WORK ORDER -> From the records, return each line that has the word "point" in it.

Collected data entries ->
Start of Block

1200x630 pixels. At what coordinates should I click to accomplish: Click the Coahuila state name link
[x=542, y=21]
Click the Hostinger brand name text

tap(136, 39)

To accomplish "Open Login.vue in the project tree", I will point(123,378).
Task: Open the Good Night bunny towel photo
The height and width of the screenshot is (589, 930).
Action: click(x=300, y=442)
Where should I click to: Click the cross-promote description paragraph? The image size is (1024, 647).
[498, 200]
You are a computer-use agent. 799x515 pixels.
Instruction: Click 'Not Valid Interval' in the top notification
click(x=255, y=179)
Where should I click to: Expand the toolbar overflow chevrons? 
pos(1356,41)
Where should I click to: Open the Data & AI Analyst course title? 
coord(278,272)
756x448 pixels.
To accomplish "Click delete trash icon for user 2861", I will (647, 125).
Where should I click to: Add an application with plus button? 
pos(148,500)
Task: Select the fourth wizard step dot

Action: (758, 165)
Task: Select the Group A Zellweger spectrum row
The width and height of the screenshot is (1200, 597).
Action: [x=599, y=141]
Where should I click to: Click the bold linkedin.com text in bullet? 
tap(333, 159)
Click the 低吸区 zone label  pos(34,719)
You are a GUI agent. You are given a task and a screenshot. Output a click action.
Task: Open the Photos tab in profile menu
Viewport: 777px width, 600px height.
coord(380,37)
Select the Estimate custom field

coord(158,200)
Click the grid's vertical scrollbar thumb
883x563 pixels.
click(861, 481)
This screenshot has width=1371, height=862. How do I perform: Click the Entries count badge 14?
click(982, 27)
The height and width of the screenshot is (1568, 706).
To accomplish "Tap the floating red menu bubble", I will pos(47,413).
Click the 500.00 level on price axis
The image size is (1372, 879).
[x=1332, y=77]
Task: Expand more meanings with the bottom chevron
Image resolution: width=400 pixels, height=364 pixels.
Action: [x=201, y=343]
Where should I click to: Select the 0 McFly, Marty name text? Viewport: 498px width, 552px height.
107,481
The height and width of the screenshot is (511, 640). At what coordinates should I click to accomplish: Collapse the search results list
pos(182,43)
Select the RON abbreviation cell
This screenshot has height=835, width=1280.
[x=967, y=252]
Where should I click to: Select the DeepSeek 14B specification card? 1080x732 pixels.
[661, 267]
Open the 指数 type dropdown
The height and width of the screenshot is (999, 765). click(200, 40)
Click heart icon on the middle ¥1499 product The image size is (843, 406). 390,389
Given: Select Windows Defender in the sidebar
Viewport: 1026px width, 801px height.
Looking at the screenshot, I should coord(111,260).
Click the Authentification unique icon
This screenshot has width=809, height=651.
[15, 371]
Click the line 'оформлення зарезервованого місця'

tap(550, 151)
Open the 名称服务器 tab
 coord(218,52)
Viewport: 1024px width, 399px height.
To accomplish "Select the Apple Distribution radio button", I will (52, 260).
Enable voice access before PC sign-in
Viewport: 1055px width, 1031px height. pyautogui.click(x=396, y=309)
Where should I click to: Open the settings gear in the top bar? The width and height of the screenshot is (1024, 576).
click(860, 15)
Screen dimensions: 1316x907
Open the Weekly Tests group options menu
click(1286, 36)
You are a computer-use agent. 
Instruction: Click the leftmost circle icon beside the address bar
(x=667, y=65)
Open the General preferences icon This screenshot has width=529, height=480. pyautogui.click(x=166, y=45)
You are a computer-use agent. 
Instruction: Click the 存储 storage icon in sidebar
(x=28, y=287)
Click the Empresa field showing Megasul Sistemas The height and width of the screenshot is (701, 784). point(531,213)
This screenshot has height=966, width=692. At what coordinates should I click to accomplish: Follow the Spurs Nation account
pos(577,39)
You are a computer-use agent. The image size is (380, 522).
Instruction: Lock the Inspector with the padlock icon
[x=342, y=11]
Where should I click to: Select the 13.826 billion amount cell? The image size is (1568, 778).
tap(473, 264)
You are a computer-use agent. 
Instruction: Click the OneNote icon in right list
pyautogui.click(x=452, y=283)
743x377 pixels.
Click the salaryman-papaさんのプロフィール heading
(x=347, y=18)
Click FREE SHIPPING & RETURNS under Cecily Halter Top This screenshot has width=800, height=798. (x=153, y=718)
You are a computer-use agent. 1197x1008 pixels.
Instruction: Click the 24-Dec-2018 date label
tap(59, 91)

End of Block

REPLY TO THE TASK ->
To accomplish "Open Login.vue in the project tree", I will point(123,378).
Click the Empresa field showing Megasul Sistemas The height and width of the screenshot is (701, 784). point(531,213)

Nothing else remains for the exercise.